Program for Monday, December 16th

11:10	Phan Anh Vu, François Rummens, Marielle Malfante, Bertrand Rivet and Thomas Dalgaty Compressed vector-matrix multiplication for Memristor-based ensemble neural networks ABSTRACT. Using an ensemble of neural networks is an effective means of quantifying the uncertainty of an output prediction. However, the memory cost of storing a large ensemble of neural networks quickly becomes prohibitive and limits their applicability. This paper details a three-stage in-memory computing circuit that performs analog-domain vector-matrix multiplication between an input voltage vector and a rank-1 compressed weight ensemble stored in the conductances of three Memristor arrays. For wide layers (thousands of neurons) and large ensemble sizes (hundreds to thousands of models), this circuit reduces the required number of Memristors by between two and three orders of magnitude relative to a non-compressed ensemble. Similarly, compared to a single neural network, the increase in the number of Memristors may be less than two-fold. We report SPICE simulations of the circuit and observe that 75% of total error does not deviate by more than 25% of the ideal value. A statistical analysis of the circuit explains these observations and offers insights regarding how the circuit may be improved.
11:30	Adrien Renaudineau, Bastien Imbert, Mamadou Hawa Diallo, Jorge-Daniel Aguirre-Morales, Mohammed Akib Iftakher, Kamel-Eddine Harabi, Clément Turck, Marie Drouhin, Tifenn Hirtzlin, Elisa Vianello, Jean-Michel Portal, Marc Boquet and Damien Querlioz Forward-Forward Learning on RRAM: Algorithm and Low-Voltage Reset Co-Optimization ABSTRACT. Analog RRAM provides important energy savings for on-chip inference. Yet, edge applications such as medical sensors and predictive maintenance require on-chip learning as well. However, backpropagation poses great challenges due to its non-local nature and the need for precise updates. In 2022, Geoffrey Hinton introduced the “Forward-Forward” algorithm to address these challenges. This local learning algorithm, where neurons learn to differentiate "positive" and "negative" inputs, requires minimal data movement. Hinton predicted that the Forward-Forward algorithm would be robust against the imperfections of memristors. We recently introduced three variations of the original Forward-Forward algorithm specifically adapted for high energy efficiency learning with RRAM, and experimentally validated the approach using a dedicated prototype in-memory computing platform equipped with 8k RRAM cells employing a TiN/HfOx/Ti/TiN stack.
11:40	Gwenevere Frank, Gopabandhu Hota, Keli Wang, Abhinav Uppal, Omowuyi Olajide, Kenneth Yoshimoto, Leif Gibb, Qingbo Wang, Johannes Leugering, Stephen Deiss and Gert Cauwenberghs HiAER-Spike: Hardware-Software Co-Design for Large-Scale Reconfigurable Event-Driven Neuromorphic Computing ABSTRACT. In this work, we present HiAER-Spike, a modular, reconfigurable, event-driven neuromorphic computing platform designed to execute large spiking neural networks with up to 160 million neurons and 40 billion synapses - roughly twice the neurons of a mouse brain at faster-than real-time. This system, which is currently under construction at the UC San Diego Supercomputing Center, comprises a co-designed hard- and software stack that is optimized for run-time massively parallel processing and hierarchical address-event routing (HiAER) of spikes while promoting memory-efficient network storage and execution.
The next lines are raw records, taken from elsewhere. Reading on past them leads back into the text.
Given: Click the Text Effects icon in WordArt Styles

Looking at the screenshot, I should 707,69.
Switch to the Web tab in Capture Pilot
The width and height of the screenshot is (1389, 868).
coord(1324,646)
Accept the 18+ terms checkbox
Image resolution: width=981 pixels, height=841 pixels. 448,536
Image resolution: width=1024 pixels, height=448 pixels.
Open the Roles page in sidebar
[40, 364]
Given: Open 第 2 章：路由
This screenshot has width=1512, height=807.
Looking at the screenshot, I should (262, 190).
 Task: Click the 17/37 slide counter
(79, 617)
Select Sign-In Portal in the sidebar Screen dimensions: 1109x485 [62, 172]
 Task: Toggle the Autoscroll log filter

Our architecture efficiently handles both sparse connectivity and sparse activity for robust and low-latency event-driven inference for both edge and cloud computing. A Python programming interface to HiAER-Spike, agnostic to hardware-level detail, shields the user from complexity in the configuration and execution of general spiking neural networks with virtually no constraints in topology. The system is made easily available over a web portal for use by the wider community. In the following we provide an overview of the hard- and software stack, explain the underlying design principles, demonstrate some of the system's capabilities and solicit feedback from the broader neuromorphic community.
12:00	Ethan G. Rogers, Sohan Salahuddin Mugdho, Kshemal K. Gupte and Cheng Wang StoX-Net: Stochastic Processing of Partial Sums for Efficient In-Memory Computing DNN Accelerators PRESENTER: Ethan G. Rogers ABSTRACT. Crossbar-based in-memory computing (IMC) has emerged as a promising platform for hardware acceleration of deep neural networks (DNNs). However, the energy and latency of IMC systems are dominated by the large overhead of the peripheral analog-to-digital converters (ADCs). To address such ADC bottleneck, here we propose to implement stochastic processing of array-level partial sums (PS) for efficient IMC. Leveraging the probabilistic switching of spin-orbit torque magnetic tunnel junctions, the proposed PS processing eliminates the costly ADC and achieves significant improvement in energy and area efficiency. To mitigate accuracy loss, we develop PS-quantization-aware training that enables backward propagation across stochastic PS. Furthermore, a novel scheme with an inhomogeneous sampling length of the stochastic conversion is proposed. When running ResNet20 on the CIFAR-10 dataset, our architecture-to-algorithm co-design demonstrates up to 16x, 8x, and 10x improvement in energy, latency, and area, respectively, compared to IMC with standard ADC. Our optimized design configuration using inhomogeneous sampling of stochastic PS achieves 130x (24x) improvement in Energy-Delay-Product compared to IMC with full precision ADC (sparse low-bit ADC), while maintaining near-software accuracy at various benchmark classification tasks.

12:20-13:20Lunch Break

Above Ash (16th floor)

13:35-15:15 Session 8

Special Session: New Frontiers in Neuromorphic Computing- How Can we Compute, and at What Scales?

Chair:

Matthew Marinella

Location: Amici (4th Floor)

13:35	Christof Teuscher Alternative ways of computing: what computes, what doesn't? ABSTRACT. In 1936, Alan Turing laid the theoretical groundwork for modern computing science by defining what would later become known as a universal Turing machine (UTM). According to the Church-Turing (CT) thesis—a touchstone of modern computing theory—a UTM can carry out any effective computation, or, in other words, it can simulate any other machine capable of performing a well-defined computational procedure. But does a UTM really capture the essence of any and all forms of theoretical and physical computing? Or, are there alternative forms of computing? Forms of computing that are more efficient or more expressive? Let's find out in this presentation!
14:00	Jeff Zhang Reliable Deep Learning Inference: From Hardware to Systems ABSTRACT. To enable more sustainable AI/ML, the development of hardware accelerators and custom systems has significantly enhanced energy efficiency for both training and inferencing. However, faults that may arise from design, manufacturing, or operational factors can impede the deployment and utilization of these advanced hardware and system solutions. This presentation will examine the impact of permanent faults and soft errors on systolic array-based accelerators, alongside effective mitigation techniques. Additionally, we will discuss strategies for achieving high Quality of Service (QoS) inference under fluctuating workloads at the system level.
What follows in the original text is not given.